6. Zwei Lesesichten der Daten

Die Analyse baut auf zwei ergänzenden Sichtweisen auf, beide oben zusammengefasst:

  • Aggregierte Anbieterzählung. Das Ranking, beide Nenner, die Kern-Aggregate und die begleitenden Balkendiagramme (§2). Das ist die Vogelperspektive des Marktes.
  • Übersicht je Anbieter. Alle 240 Anbieter mit ihrem zugeordneten Anbieter, Konfidenzniveau, EU- oder Hosting-Signal und ihrer Quelle. Anbieter ohne jegliches Signal sind getrennt markiert, damit sie die Nenner nicht verwässern.

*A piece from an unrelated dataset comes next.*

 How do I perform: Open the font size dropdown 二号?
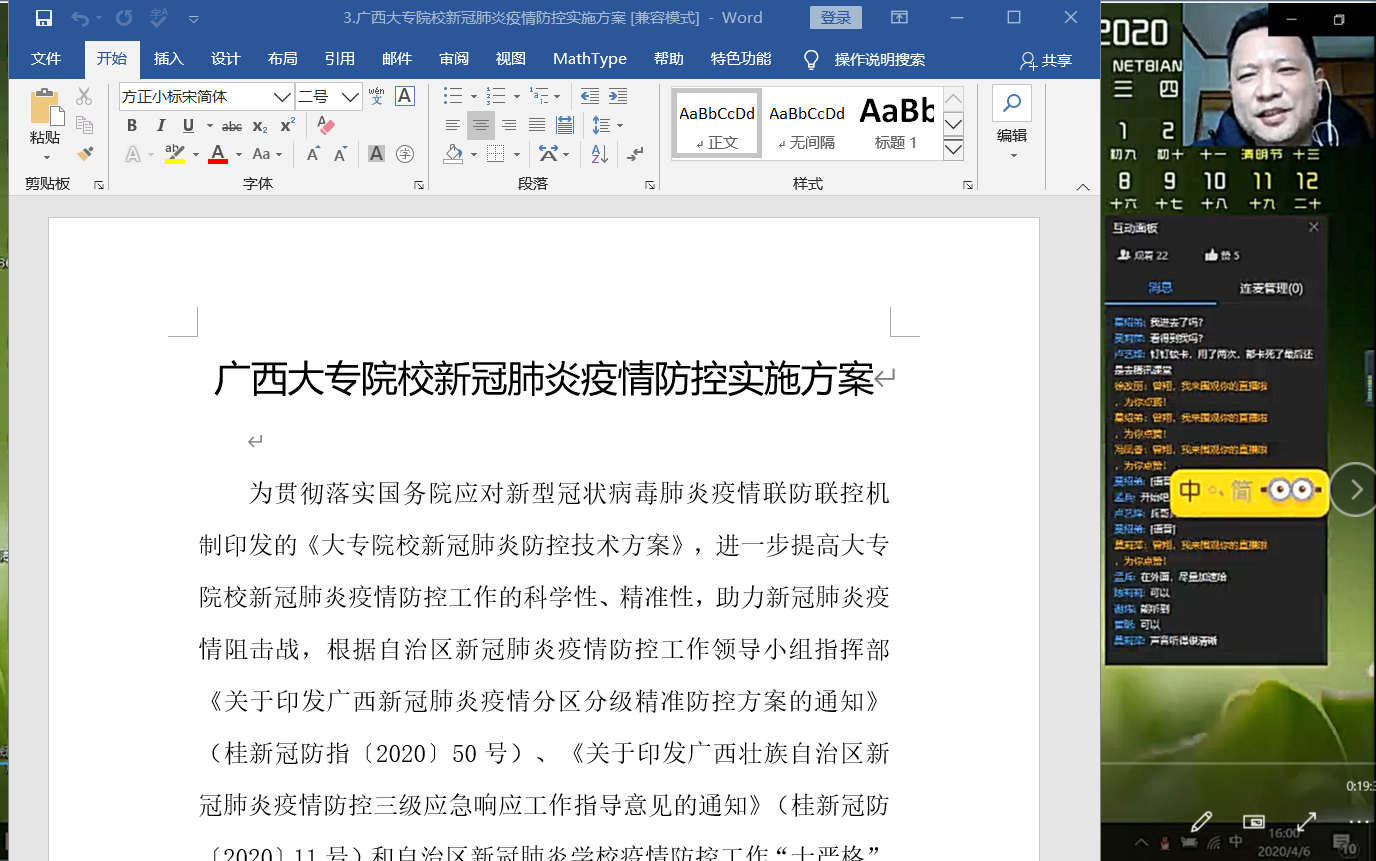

Zusammen ermöglichen diese Sichten, sowohl der marktweiten Verteilung als auch der Grundlage für jeden einzelnen Anbieter zu folgen.


Erstellt am 16. Juni 2026. Zahlen abgeleitet aus der in §1 beschriebenen Studie. Die Prozentsätze umfassen die Anbieter, deren Modellwahl sich feststellen ließ.

Häufig gestellte Fragen

Welchen KI-Modellanbieter nutzen niederländische KI-Anbieter am häufigsten?

OpenAI, mit weitem Abstand. Von den 240 Anbietern nutzen 69 % OpenAI direkt, mit Azure OpenAI steigt der Wert auf 79 %. Anthropic (Claude) folgt mit 24 %, fast immer als sekundäres oder optionales Modell neben OpenAI.

Wie viele niederländische KI-Anbieter nutzen ein EU-eigenes Modell?

Fast keine. Mistral ist das einzige EU-eigene Frontier-Modell in der gesamten Studie und erscheint bei nur 5 % der Anbieter. Jedes andere kommerzielle Frontier-Modell im Einsatz ist amerikanisch.

Was ist die EU-Souveränitätslücke?

Der Unterschied zwischen erklärtem Anspruch und tatsächlicher Wahl. 62 % der Anbieter kommunizieren EU-Hosting oder digitale Souveränität als Wert, während nur rund 5 % tatsächlich ein EU-eigenes Modell betreiben. Die übrigen Souveränitätsversprechen ruhen auf amerikanischen Modellen in einer EU-Region, was die Datenresidenz regelt, aber nicht die Jurisdiktion.